Is there any other data structure for which you would like readily accessible information about their memory representation? This is also the opportunity for People Who Know to make sure the knowledge is transmitted, and contributors of such MRs to learn more.
For those who will attend European Haskell Hackathons like MuniHac and ZuriHac, it’s also the opportunity to pair program and be guided with the development workflow of GHC & Haddock.
I’d much rather prefer there be a single concise source on the general internal representation of things within the language, then every primitive (including ByteArray#) can be documented relative to that.
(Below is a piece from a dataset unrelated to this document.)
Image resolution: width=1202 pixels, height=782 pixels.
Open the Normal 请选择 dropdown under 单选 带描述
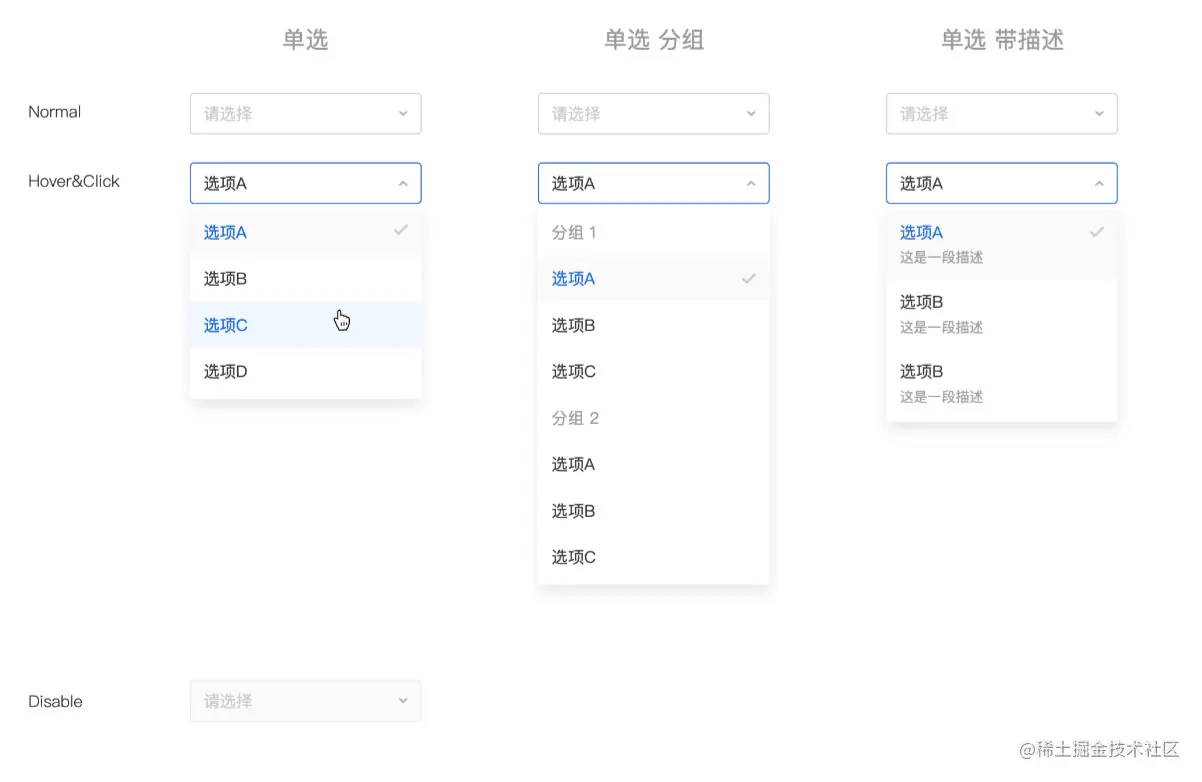click(1001, 114)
You don’t need images everywhere that way, a simple “MutableByteArray# is a pointer to a block of memory together with its size” already delivers 90% of everything I care about.
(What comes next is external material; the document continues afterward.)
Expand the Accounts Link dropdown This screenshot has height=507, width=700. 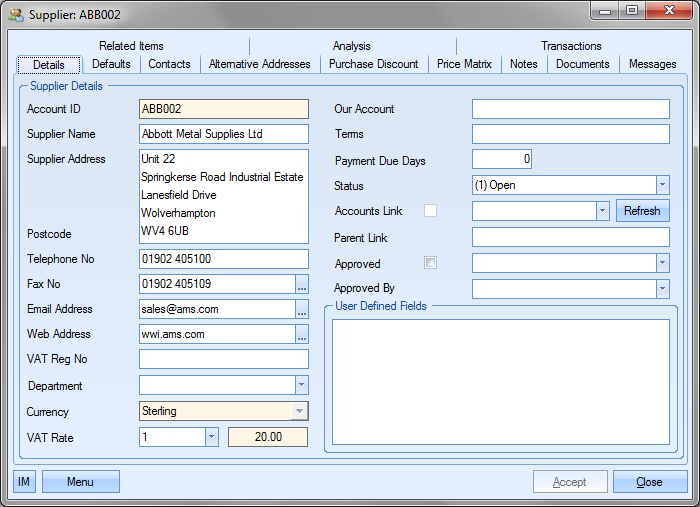coord(602,211)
Same regarding laziness/levity.
This would also create a downstream effect where I don’t have to bother with complex explanations in libraries, I can just point to a known piece of documentation for terminology explanations.
Okay so you’re more in favour of a centralised source for these explanations. Fair enough, I have something planned for the wiki to host such a page. Any data structure that you’d like to shortlist which isn’t the same shape as something already documented?
Ah, I didn’t see that collapsed section with a quick glance at the documentation. It still might also be useful to mention there that each box in the diagram is one word, so the total memory overhead of a fully (spine-) evaluated list of n elements is 3n + 1 words.